Replay restrictions
Limitations and RBAC
- Two slots are allocated for every organization. This means you can run two Replays at a time.
Track job progress in the Job Status widget. - To replay SLOs, queue Replays, remove them from the queue, and cancel data import, your role must be Organization admin, Project owner, or Project editor.
Learn more about RBAC.
Metric gathering systems usually downsample older data using different aggregate functions like mean
or sum
or simply by dropping data points. This is aimed at saving space and can affect the result of a query made against a time range in the past. Refer to the documentation of your data source for more details.
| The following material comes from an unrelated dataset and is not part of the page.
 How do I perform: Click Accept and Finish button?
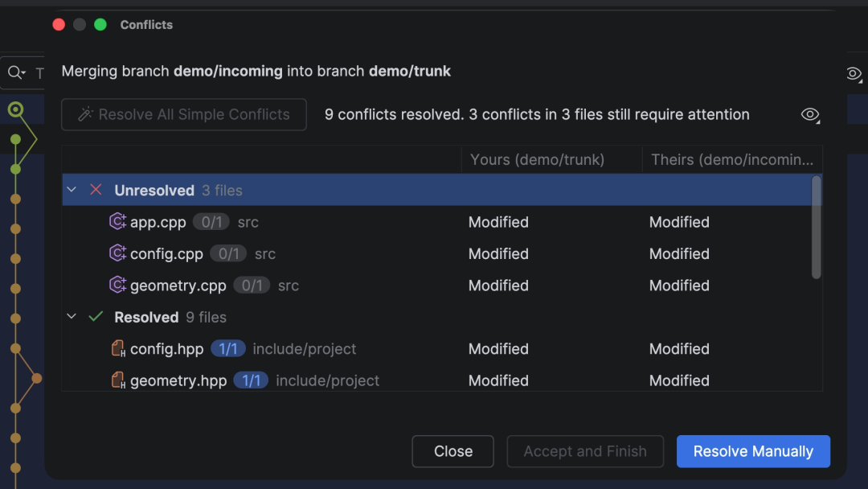point(585,451)
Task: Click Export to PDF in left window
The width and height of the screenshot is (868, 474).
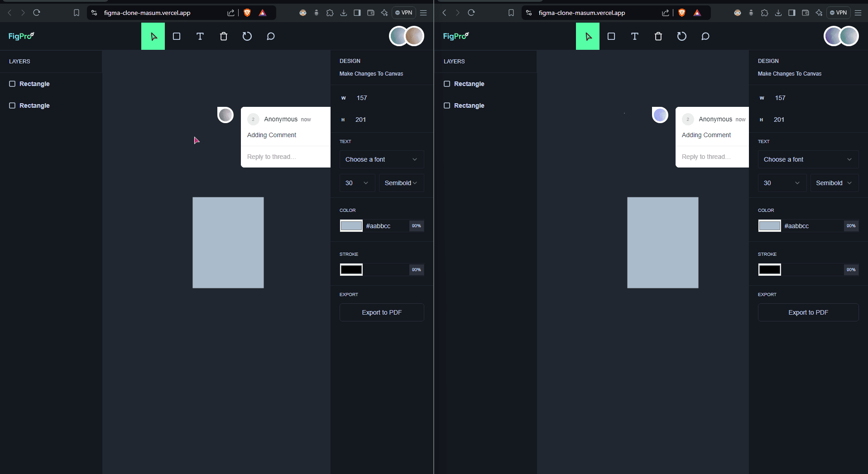Action: point(381,312)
Replaying a single SLO may take up to an hour depending on:
- The length of the replayed period
- The number of objectives in your SLO
- The number of unique queries used in your SLO
Replay impact on connected resources
Running Replay for existing SLO has important consequences on SLI data and reports, alerts, composite SLOs.
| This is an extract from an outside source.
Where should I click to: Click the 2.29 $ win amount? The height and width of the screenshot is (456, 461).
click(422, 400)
Impact on SLI data and reports
- Live data is gathered while Replay is in progress but isn't considered in calculating SLO's error budget until the process is complete.
- Replay queries your data source once again for the entire selected historical period, even if data for part of this period is already collected by your SLO.
It can completely replace existing SLI data. - Data resolution can be lowered due to the downsampling of historical data. It depends on the data source.
As a result, the SLI chart can look different upon replaying, even when the query remains the same. - Replay won't always fill in missing data points. If there are gaps in data, Replay instead marks these gaps as shown in the examples below.
This happens when the data source doesn't keep data for as long as you're trying to retrieve, for example, according to the data retention policy.
Maximum Period for Historical Data Retrieval prevents exceeding the data source's retention period.
The example of missing SLI data before and after replaying:
2023-01-01 01:20:00 = 100
2023-01-01 01:21:00 = 230
2023-01-01 01:22:00 = 270
2023-01-01 01:24:00 = 220
2023-01-01 01:25:00 = 130
2023-01-01 01:26:00 = 280
2023-01-01 01:27:00 = 200
2023-01-01 01:20:00 = 100
2023-01-01 01:21:00 = 230
[...] # Gap in the data stream
2023-01-01 01:28:00 = 90
2023-01-01 01:29:00 = 220
2023-01-01 01:30:00 = 270
2023-01-01 01:31:00 = 190
2023-01-01 01:20:00 = 100
2023-01-01 01:21:00 = 230
[...] # Gap in the data stream
2023-01-01 01:28:00 = 90
2023-01-01 01:29:00 = 220
2023-01-01 01:30:00 = 270
2023-01-01 01:31:00 = 190
- Reports depend on accurate SLI data to provide insights on service performance or assess overall system health. Since Replay overrides previously collected data, and this can alter data resolution or introduce gaps, the calculations and insights provided by reports might differ from previous iterations, impacting trend observation.
Impact on alerts
- Alerting is suspended for the entire Replay duration and resumed once Replay is complete.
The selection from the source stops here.